Activity:
Leaving all pictures aside, copy exactly the lines from the start of the listing below through the line that contains "The image size is (597, 781).", and only those lines.

▬▬▬▬▬▬▬▬▬▬

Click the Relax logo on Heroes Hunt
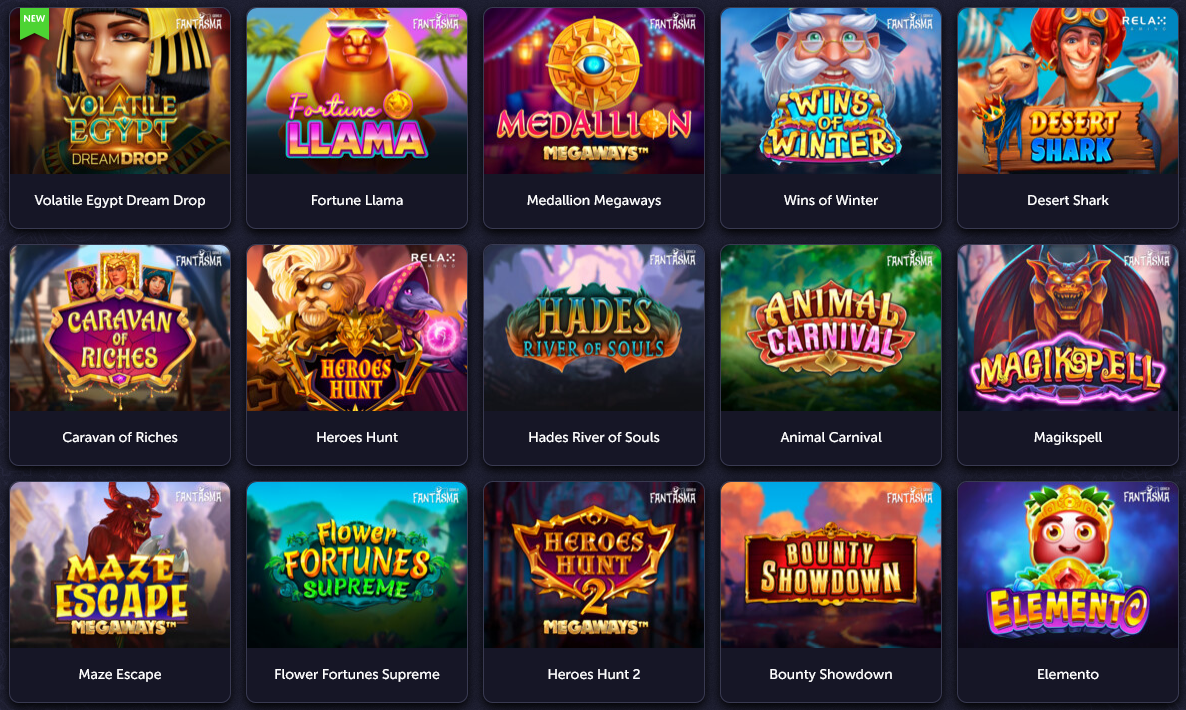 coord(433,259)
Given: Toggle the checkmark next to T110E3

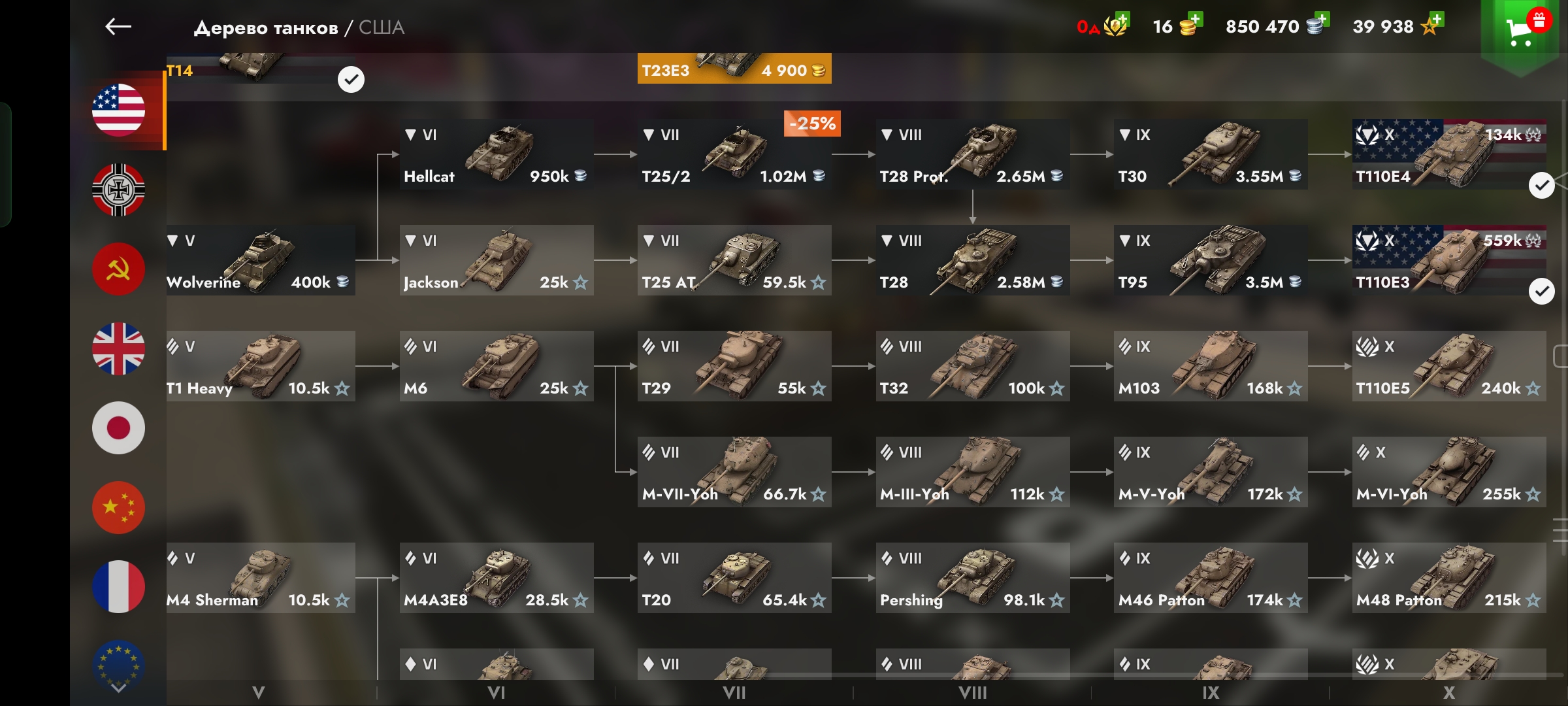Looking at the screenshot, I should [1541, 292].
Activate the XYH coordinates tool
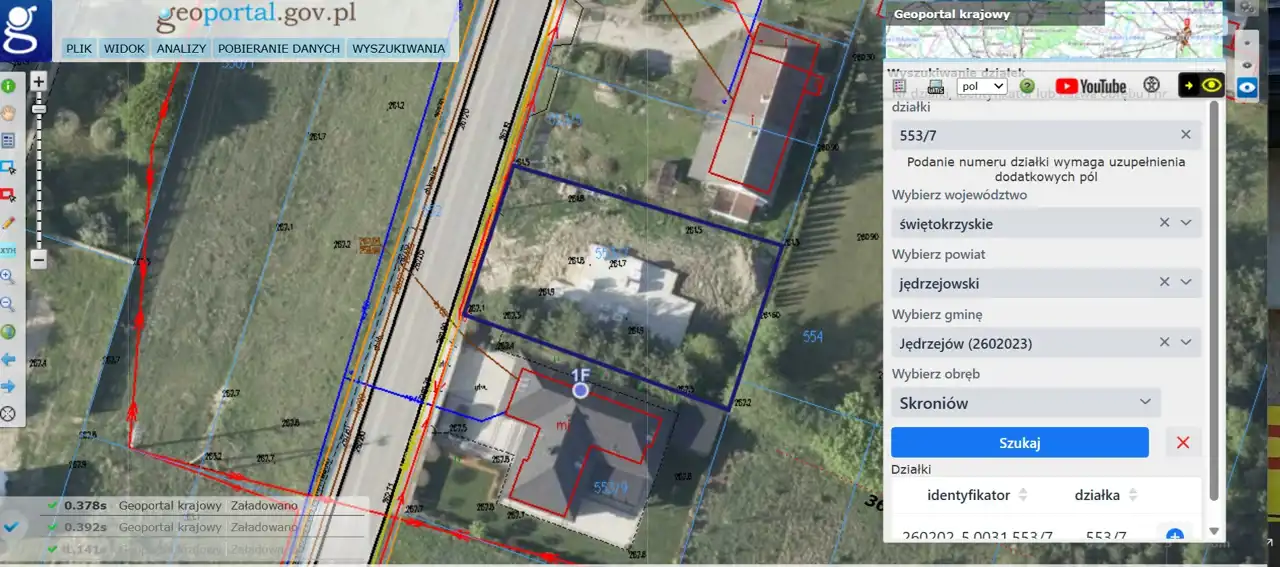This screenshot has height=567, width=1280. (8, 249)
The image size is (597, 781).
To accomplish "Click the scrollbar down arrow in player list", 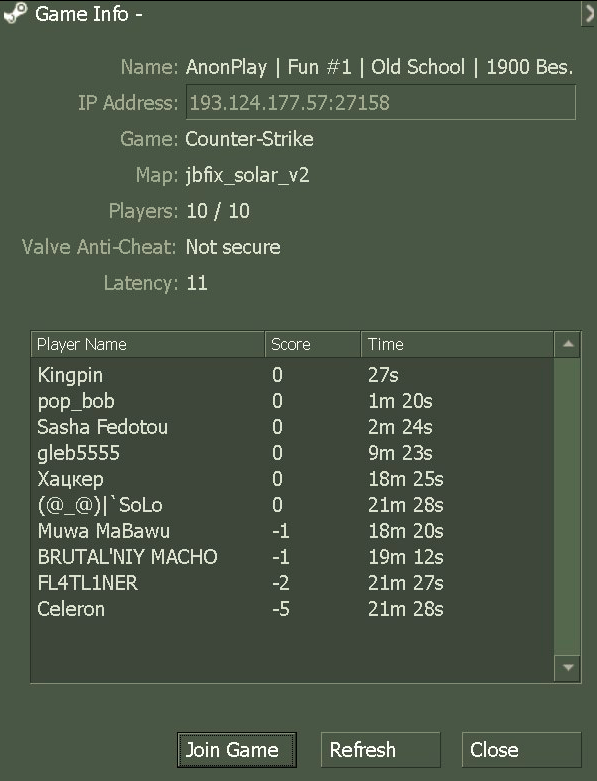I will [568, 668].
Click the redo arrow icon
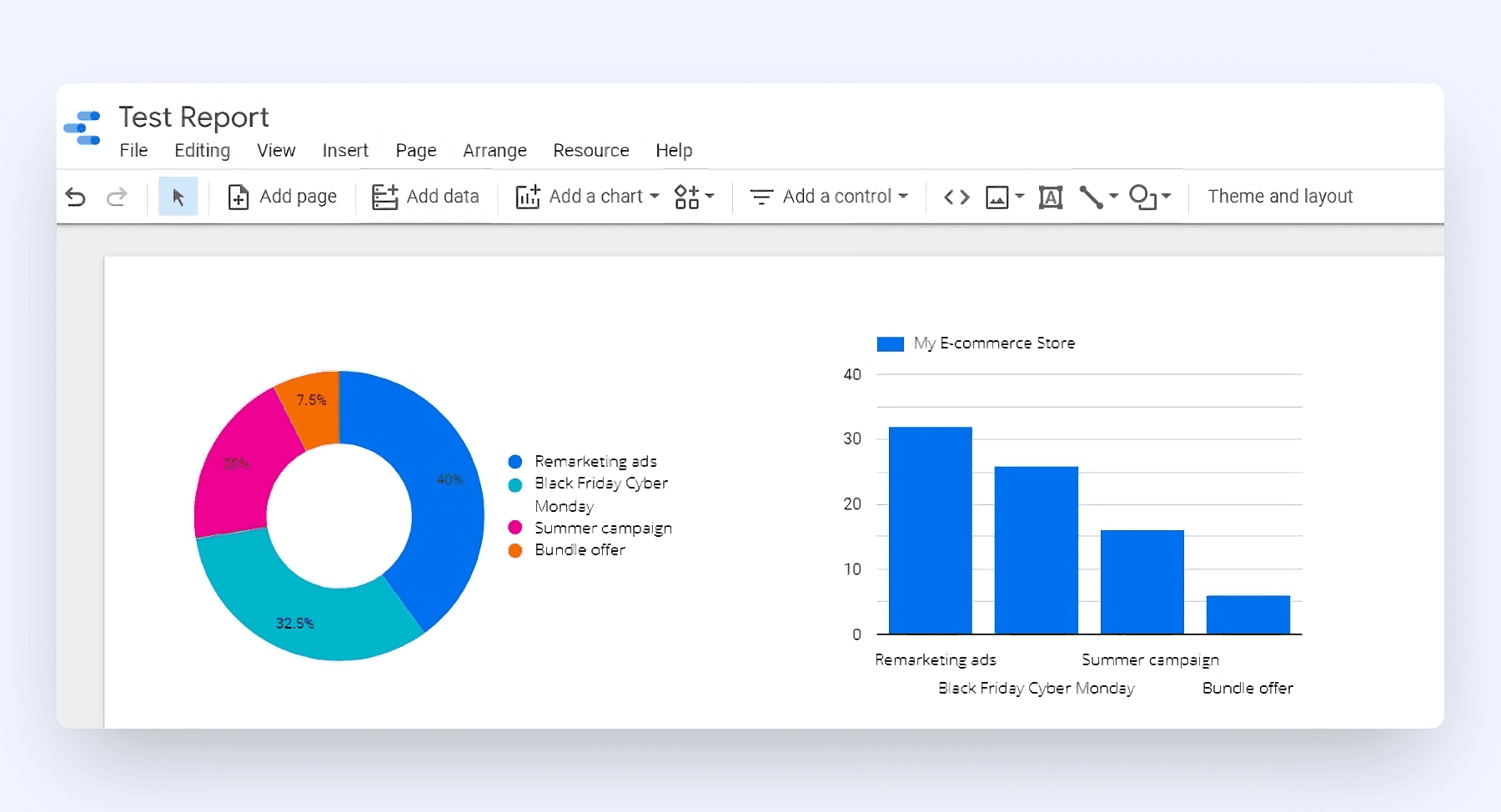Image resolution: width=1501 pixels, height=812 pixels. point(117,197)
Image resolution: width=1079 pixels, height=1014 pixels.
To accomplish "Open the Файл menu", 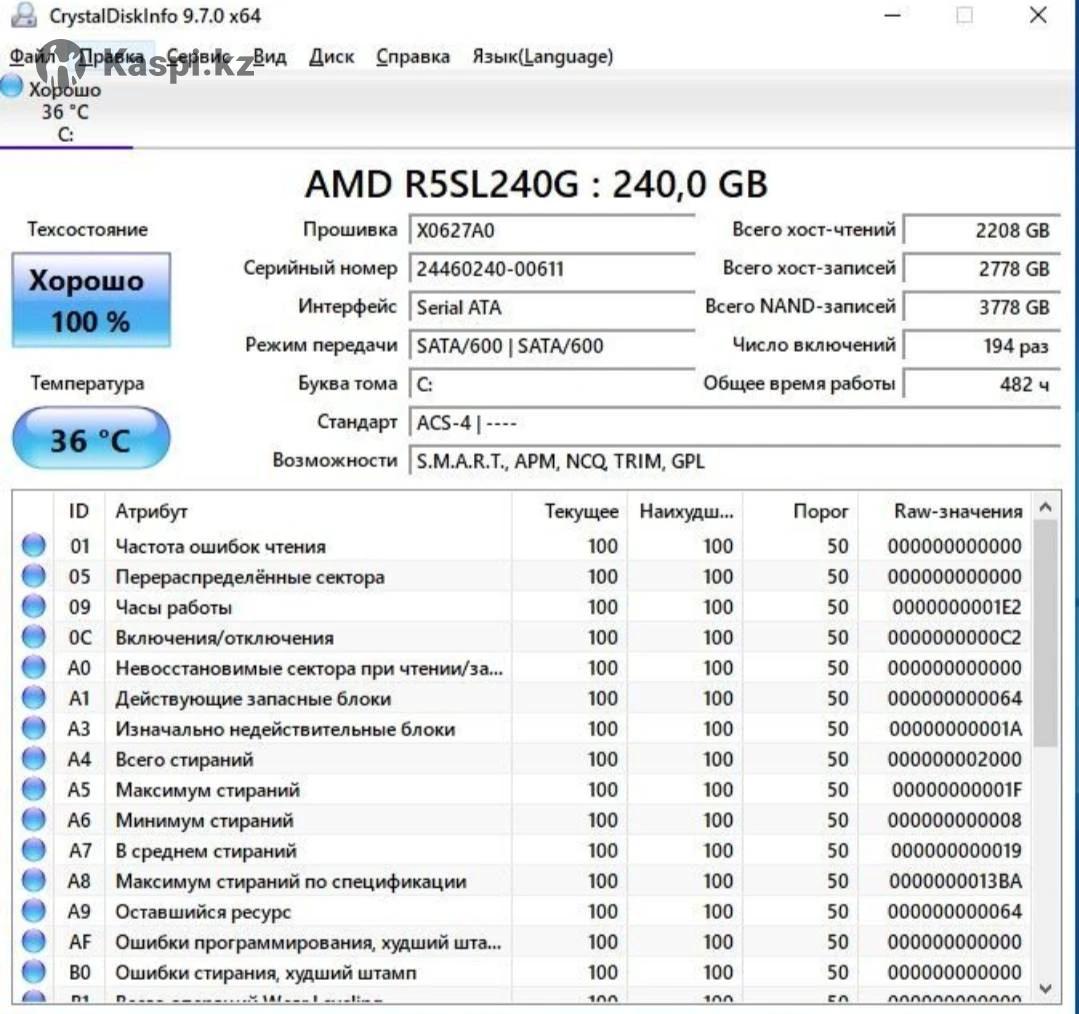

▬▬▬▬▬▬▬▬▬▬

Exercise output:
Click the Relax logo on Heroes Hunt
 coord(433,259)
Given: Toggle the checkmark next to T110E3

Looking at the screenshot, I should [1541, 292].
Activate the XYH coordinates tool
This screenshot has height=567, width=1280. (8, 249)
The image size is (597, 781).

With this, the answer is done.